### YOUR GOAL
Everything in the records below from the line containing "The image size is (430, 533)." through the line containing "You are a computer-use" is to be reproduced exactly, those two lines included; no picture is to be copied.

*** Opening PROVIDED MATERIAL ***

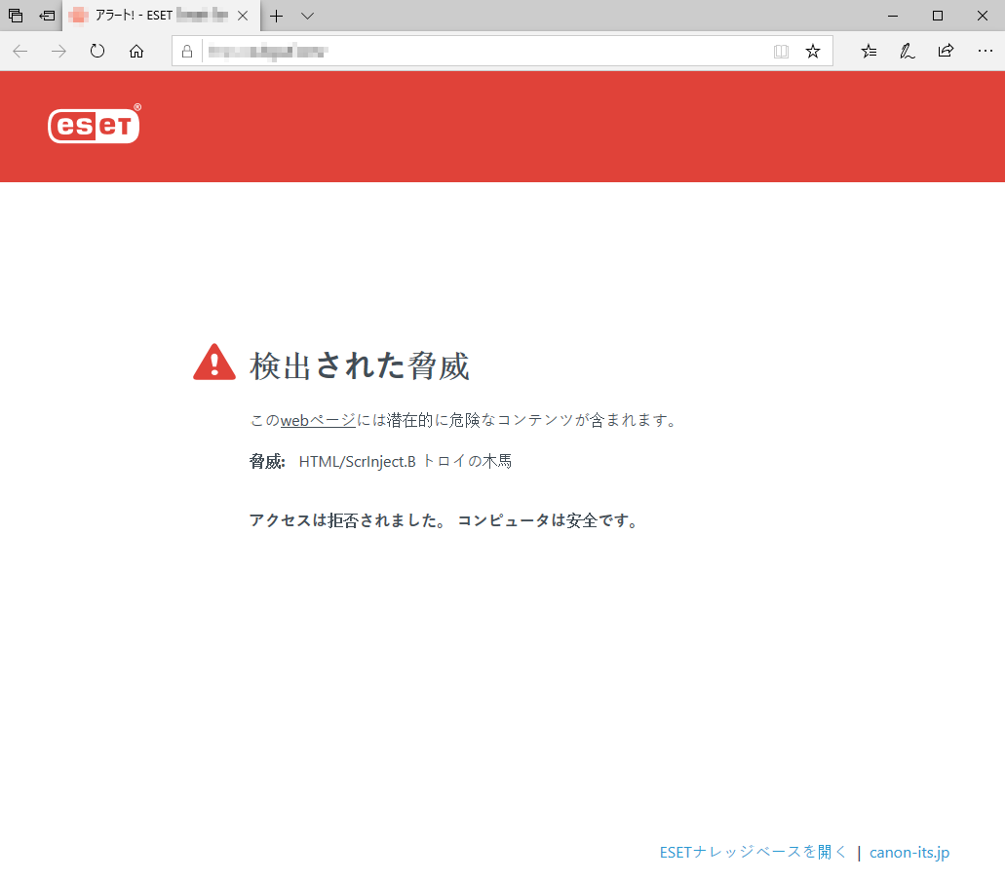Click the back navigation arrow
This screenshot has height=880, width=1005.
point(19,51)
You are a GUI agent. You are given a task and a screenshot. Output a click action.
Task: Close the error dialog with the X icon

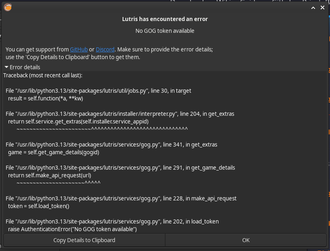[x=322, y=8]
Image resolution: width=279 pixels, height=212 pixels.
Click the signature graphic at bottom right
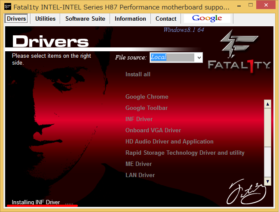245,193
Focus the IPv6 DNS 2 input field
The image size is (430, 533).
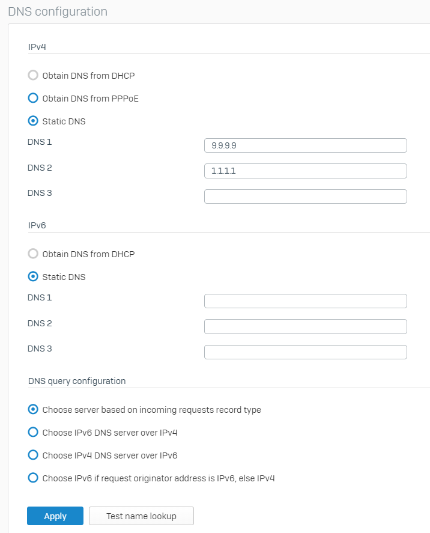[x=305, y=327]
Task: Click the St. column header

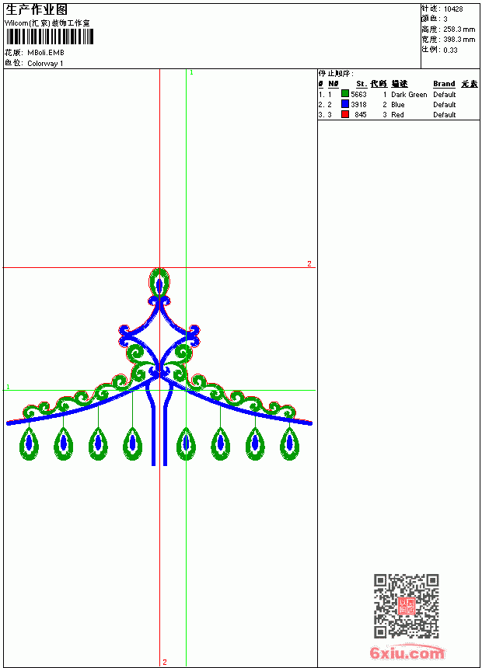Action: 362,84
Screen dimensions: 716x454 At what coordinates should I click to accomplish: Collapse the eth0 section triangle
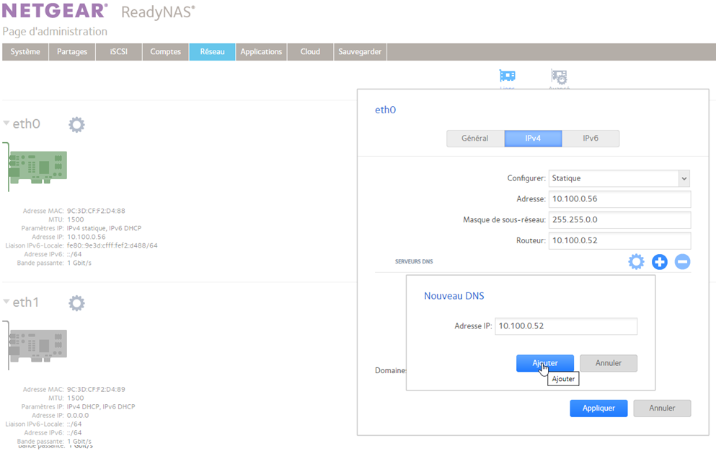coord(6,123)
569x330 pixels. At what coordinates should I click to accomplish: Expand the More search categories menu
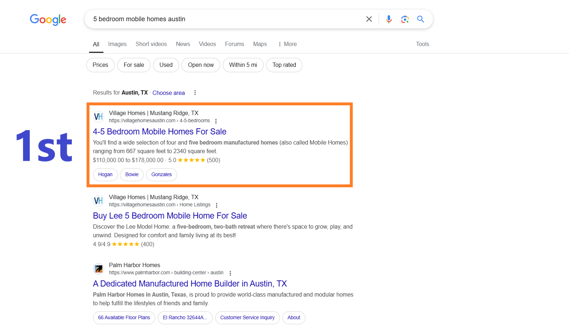pos(287,44)
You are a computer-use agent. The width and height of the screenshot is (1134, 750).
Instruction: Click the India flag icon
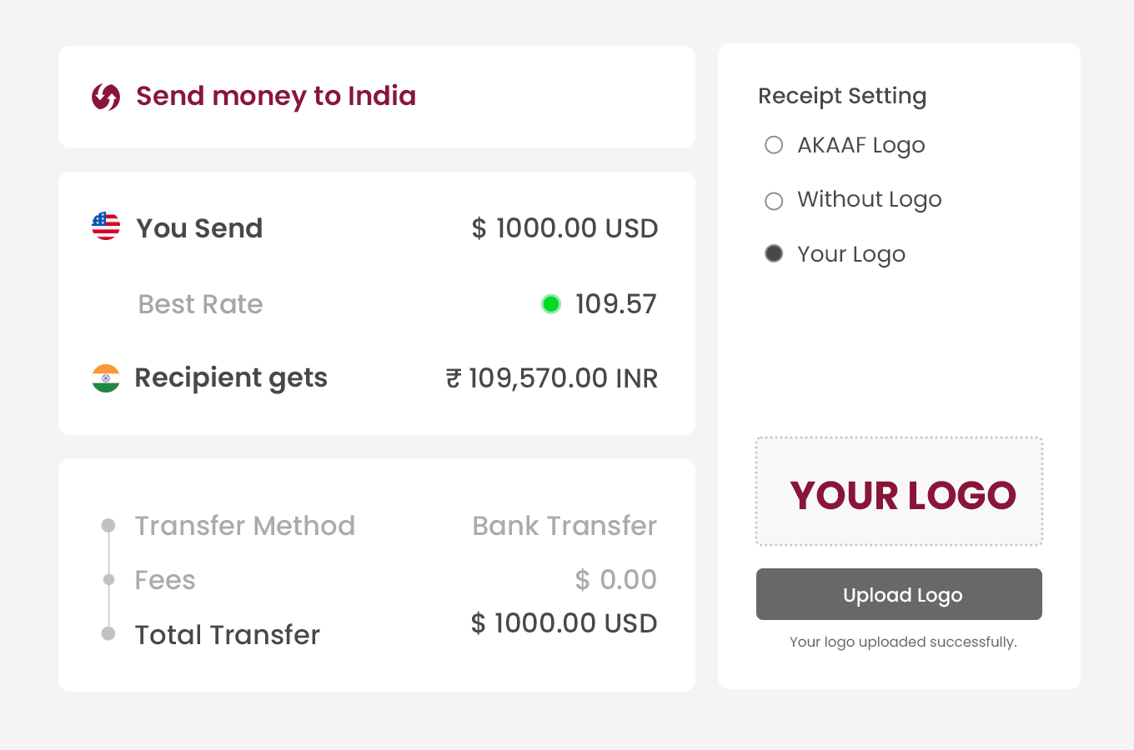[106, 378]
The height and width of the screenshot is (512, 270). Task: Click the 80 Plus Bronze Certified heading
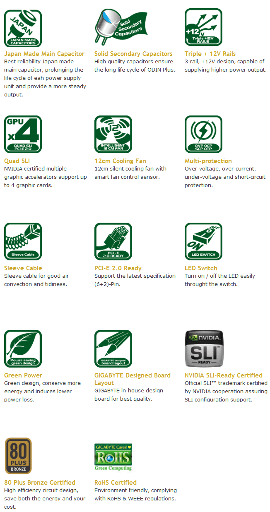40,483
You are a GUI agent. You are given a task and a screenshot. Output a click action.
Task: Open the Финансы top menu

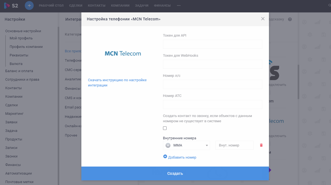pos(162,6)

*** Closing PROVIDED MATERIAL ***

### ANSWER FOR THE TASK
The image size is (430, 533).
[x=305, y=327]
Task: Click the St. column header

Action: 362,84
Screen dimensions: 716x454 At what coordinates should I click to accomplish: Collapse the eth0 section triangle
coord(6,123)
569x330 pixels. At what coordinates should I click to accomplish: Expand the More search categories menu
pos(287,44)
You are a computer-use agent. The width and height of the screenshot is (1134, 750).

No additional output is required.